*The task*: Lay out the lines of the items as a numbered list, beginning with the line that contains "The image size is (908, 816)." and continuing through the end of the items, skipping blank lines. Leave the pictures out of your answer.

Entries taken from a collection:

_____

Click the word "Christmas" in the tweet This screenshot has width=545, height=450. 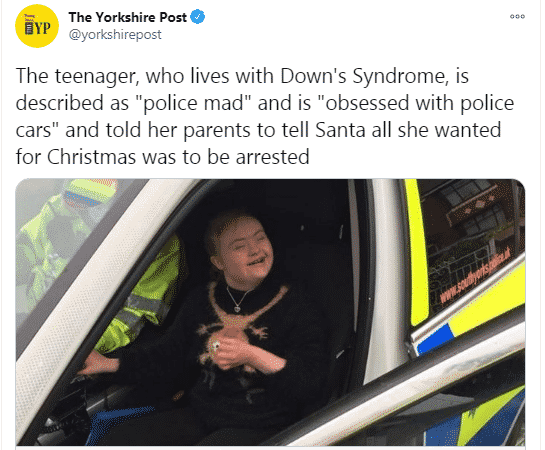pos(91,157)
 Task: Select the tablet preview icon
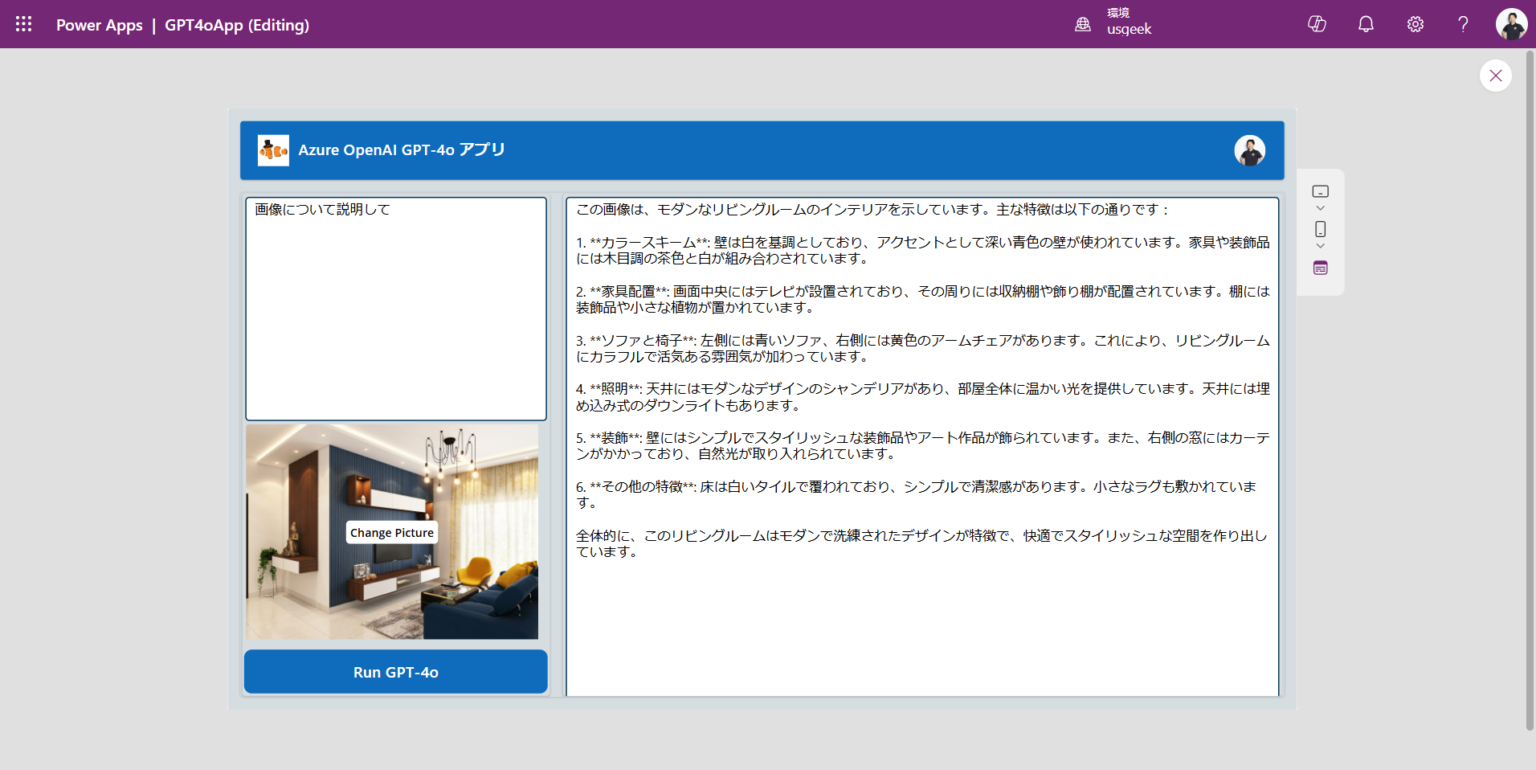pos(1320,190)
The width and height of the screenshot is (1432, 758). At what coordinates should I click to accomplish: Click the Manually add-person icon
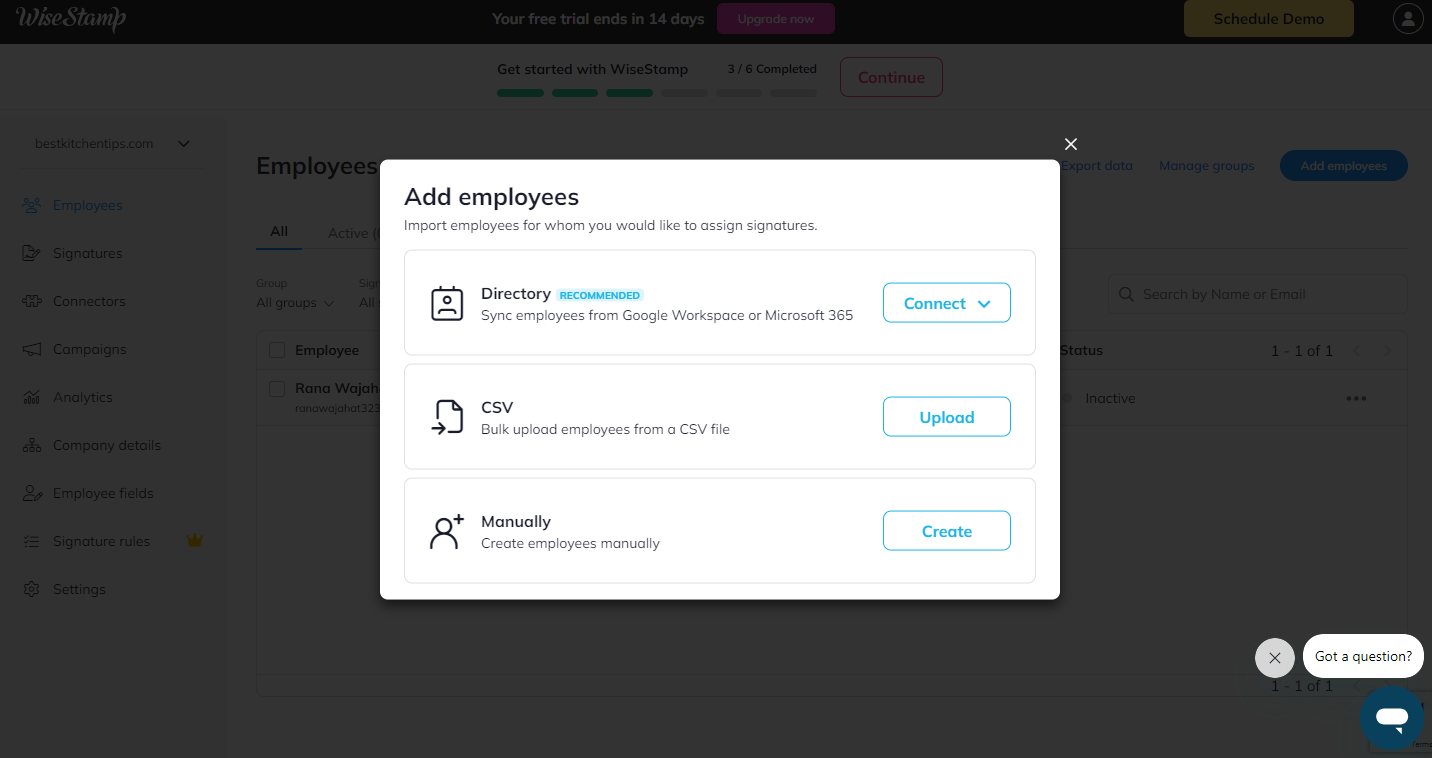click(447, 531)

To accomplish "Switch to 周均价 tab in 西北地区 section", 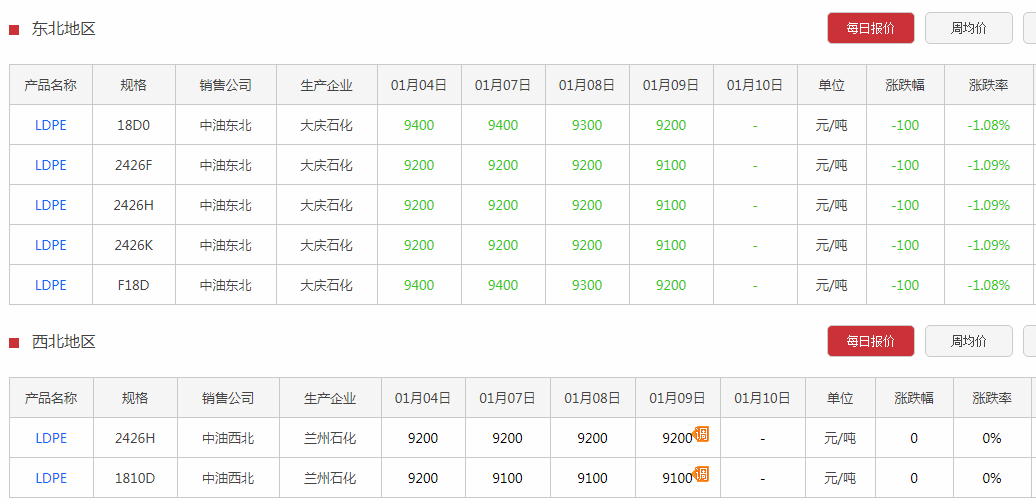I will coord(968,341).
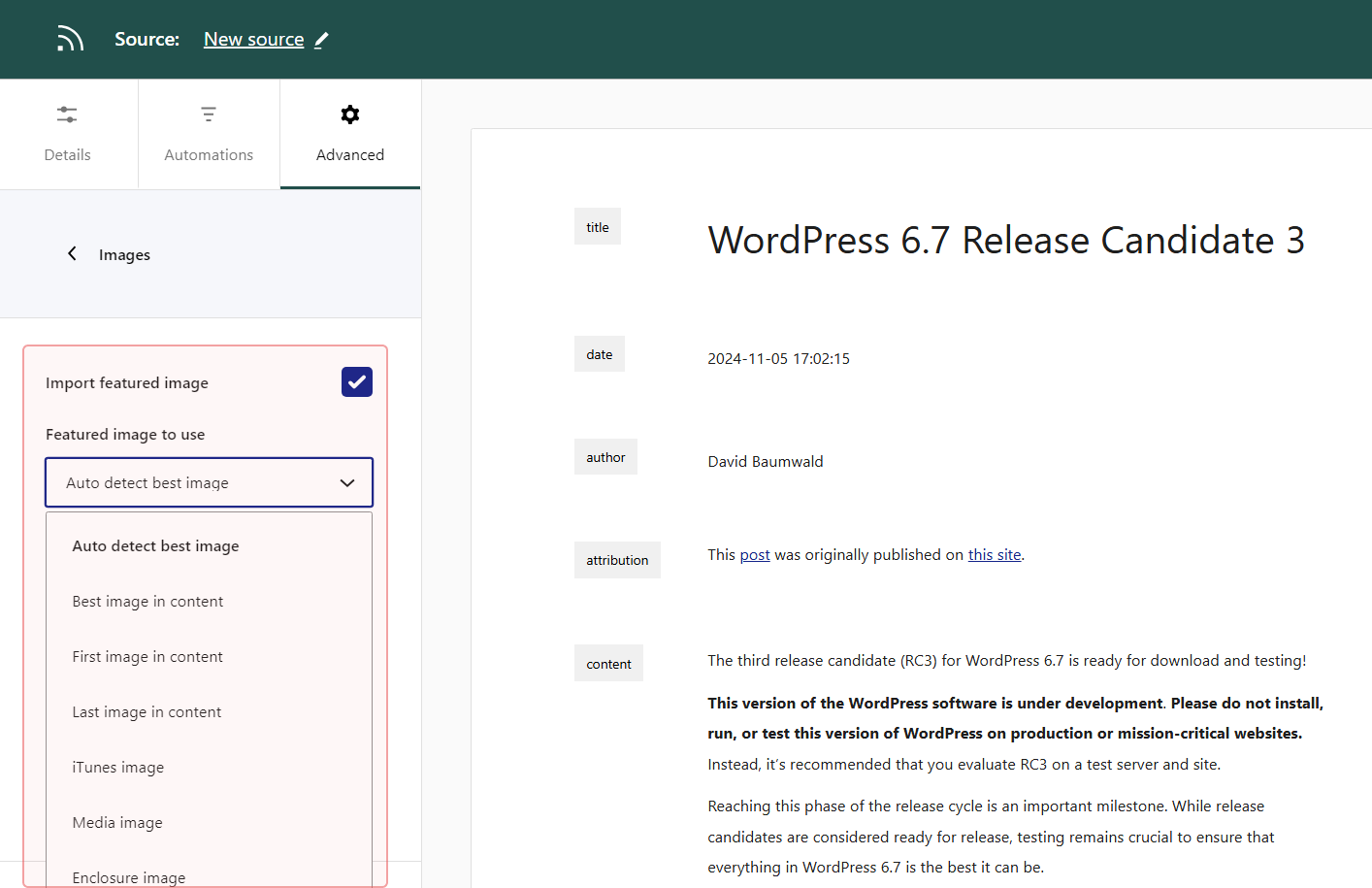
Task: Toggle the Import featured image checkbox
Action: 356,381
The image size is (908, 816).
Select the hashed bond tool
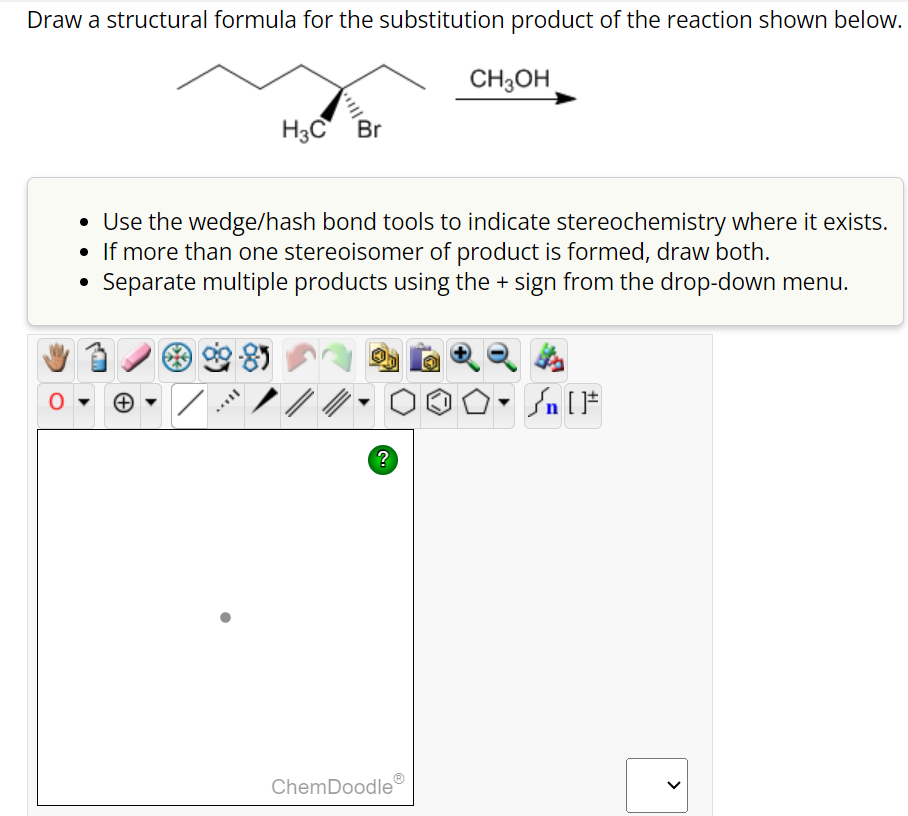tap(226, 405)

_____

*Response*:
1. The image size is (908, 816).
2. Select the hashed bond tool
3. tap(226, 405)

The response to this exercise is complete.